# Academic Interest in LLMs

**Purpose**: <br>
<br>
To use [arxiv](https://arxiv.org/) metadata to track the interest in LLMs by way word-count references.

**Instructions**: <br>
1. To follow along yourself, you will need access to a [Kaggle](https://www.kaggle.com/) account. after signing up, download your API key from account -> settings -> "Create New Token". Ensure the downloaded `kaggle.json` file, which contains your username and API key, is placed in a `.kaggle` folder in your root directory. e.g. `mv ~/Downloads/ ~/.kaggle/kaggle.json`.

2. Ensure your kaggle file has the correct permissions: `chmod 600 ~/.kaggle/kaggle.json`

In [3]:
! kaggle datasets download -p ../data/ cornell-university/arxiv

arxiv.zip: Skipping, found more recently modified local copy (use --force to force download)


In [7]:
! unzip ../data/arxiv.zip -d ../data/

Archive:  ../data/arxiv.zip
  inflating: ../data/arxiv-metadata-oai-snapshot.json  


First, we convert the just into a list of dictionaries instead of a string representation of them. 

In [8]:
from json import loads

with open('../data/arxiv-metadata-oai-snapshot.json', 'r') as f:
    data = [loads(line) for line in f]
    f.close()

Let's see if anything from title or abstract, contains information about LLM or closely-related subjects such as transformers...

In [52]:
from typing import Dict
def check_for_references(meta_data: Dict[str, str]):
    """If none of the key phrases are in the text, return False"""
    key_phrases = [
                    "large language model",
                    "large language models",
                    "LLM",
                    "LLMs",
                    "Attention Is All You Need",
                    "generative ai",
                    "GPT-3",
                    "GPT-4",
                    "OpenAI",
                    "Transformer architecture",
                    "transformers",
                    "self-attention",
                ]
    bert_like_models = set([
                        "BERT",
                        "RoBERTa",
                        "DistilBERT",
                        "ALBERT",
                        "SpanBERT",
                        "BioBERT",
                        "SciBERT",
                        "CamemBERT",
                        "TurkuBERT",
                        "MobileBERT",
                        "TinyBERT",
                        "ELECTRA",
                        "DeBERTa"
                    ])

    key_phrases = set([phrase.lower() for phrase in key_phrases])

    title: str = meta_data['title'].replace('\n', ' ').lower().split()
    abstract: str = meta_data['abstract'].replace('\n', ' ').lower().split()

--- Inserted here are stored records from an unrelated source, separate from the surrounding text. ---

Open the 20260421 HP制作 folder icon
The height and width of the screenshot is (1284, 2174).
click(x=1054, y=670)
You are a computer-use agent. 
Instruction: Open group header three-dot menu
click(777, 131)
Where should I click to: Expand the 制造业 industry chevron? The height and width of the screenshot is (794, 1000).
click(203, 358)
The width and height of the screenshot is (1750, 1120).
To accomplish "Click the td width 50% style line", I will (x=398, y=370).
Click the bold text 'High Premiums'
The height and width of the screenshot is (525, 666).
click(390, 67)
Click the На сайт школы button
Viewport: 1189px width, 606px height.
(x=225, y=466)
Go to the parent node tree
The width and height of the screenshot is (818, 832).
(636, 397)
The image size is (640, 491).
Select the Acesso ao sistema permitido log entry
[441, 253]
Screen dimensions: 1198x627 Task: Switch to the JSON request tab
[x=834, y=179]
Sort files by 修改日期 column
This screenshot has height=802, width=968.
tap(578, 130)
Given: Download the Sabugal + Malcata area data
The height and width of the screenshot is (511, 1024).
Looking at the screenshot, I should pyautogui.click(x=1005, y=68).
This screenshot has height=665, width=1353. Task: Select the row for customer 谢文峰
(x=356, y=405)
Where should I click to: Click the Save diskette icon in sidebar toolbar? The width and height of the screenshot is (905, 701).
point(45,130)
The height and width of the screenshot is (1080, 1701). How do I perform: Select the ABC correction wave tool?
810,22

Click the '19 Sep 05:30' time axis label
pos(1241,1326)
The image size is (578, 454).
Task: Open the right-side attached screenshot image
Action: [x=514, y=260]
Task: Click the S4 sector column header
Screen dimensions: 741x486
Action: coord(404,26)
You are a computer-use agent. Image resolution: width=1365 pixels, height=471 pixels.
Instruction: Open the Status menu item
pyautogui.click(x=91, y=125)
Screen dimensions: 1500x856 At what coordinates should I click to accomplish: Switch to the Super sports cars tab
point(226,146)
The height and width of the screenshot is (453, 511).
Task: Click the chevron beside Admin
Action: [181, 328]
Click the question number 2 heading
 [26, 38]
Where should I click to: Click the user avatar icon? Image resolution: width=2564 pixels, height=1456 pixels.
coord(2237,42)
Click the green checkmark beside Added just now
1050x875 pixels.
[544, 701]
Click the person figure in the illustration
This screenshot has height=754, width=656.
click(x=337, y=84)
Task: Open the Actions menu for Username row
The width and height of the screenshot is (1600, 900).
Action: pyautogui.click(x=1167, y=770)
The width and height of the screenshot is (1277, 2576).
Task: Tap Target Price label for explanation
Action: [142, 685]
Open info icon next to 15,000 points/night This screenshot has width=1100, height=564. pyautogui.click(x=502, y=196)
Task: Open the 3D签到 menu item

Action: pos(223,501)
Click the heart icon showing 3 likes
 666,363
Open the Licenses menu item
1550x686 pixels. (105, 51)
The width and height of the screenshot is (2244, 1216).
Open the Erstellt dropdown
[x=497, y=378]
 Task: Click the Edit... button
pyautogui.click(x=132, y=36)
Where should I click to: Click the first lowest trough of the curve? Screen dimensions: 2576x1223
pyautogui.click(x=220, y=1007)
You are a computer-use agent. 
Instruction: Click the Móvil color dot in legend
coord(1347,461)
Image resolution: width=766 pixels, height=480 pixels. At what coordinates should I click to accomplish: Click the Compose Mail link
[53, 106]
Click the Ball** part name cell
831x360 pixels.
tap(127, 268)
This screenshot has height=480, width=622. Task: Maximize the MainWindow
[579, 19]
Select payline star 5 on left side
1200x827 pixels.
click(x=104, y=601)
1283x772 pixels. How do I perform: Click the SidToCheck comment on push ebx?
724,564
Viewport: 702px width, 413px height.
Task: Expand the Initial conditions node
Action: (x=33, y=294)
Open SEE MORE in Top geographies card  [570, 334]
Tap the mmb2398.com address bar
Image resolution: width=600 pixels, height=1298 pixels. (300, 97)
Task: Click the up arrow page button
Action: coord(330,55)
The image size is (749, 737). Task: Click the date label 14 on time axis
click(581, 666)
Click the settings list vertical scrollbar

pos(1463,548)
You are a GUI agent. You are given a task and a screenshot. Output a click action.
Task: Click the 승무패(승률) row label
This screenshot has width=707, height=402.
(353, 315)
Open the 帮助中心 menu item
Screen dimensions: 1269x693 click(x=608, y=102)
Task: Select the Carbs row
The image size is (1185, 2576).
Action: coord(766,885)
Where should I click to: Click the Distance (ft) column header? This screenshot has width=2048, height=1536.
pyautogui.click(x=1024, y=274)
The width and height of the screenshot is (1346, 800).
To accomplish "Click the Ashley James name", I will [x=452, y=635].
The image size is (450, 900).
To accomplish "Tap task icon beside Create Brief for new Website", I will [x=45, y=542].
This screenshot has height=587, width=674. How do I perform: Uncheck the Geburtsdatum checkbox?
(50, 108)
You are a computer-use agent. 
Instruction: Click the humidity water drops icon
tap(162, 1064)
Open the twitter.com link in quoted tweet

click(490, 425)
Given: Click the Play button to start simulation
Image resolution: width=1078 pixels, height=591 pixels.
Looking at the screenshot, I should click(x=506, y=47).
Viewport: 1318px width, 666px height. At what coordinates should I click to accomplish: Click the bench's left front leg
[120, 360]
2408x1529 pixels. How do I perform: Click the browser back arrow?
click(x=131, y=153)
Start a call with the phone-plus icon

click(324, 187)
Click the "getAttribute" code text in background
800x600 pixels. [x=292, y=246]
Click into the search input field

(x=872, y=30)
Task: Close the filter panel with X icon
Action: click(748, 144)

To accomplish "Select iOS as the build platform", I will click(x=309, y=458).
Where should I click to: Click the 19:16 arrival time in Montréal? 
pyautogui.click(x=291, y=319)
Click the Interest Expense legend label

    for phrase in key_phrases:
        if (phrase in title) or (phrase in abstract):
            return True
        
    for phrase in  bert_like_models:
        if (phrase in title) or (phrase in abstract):
            return True

    return False

sum([1 for doc in data if check_for_references(doc)])

7391

Okay, so we know there are plenty of scholarly interest in the above. Frankly, it'd be surprising if there weren't... 

Next, let's try to find a timeline of interest.

In [53]:
from pandas import DataFrame

# First, we load the data into a dataframe. Since it's a list of dictionaries, we can use the from_records function.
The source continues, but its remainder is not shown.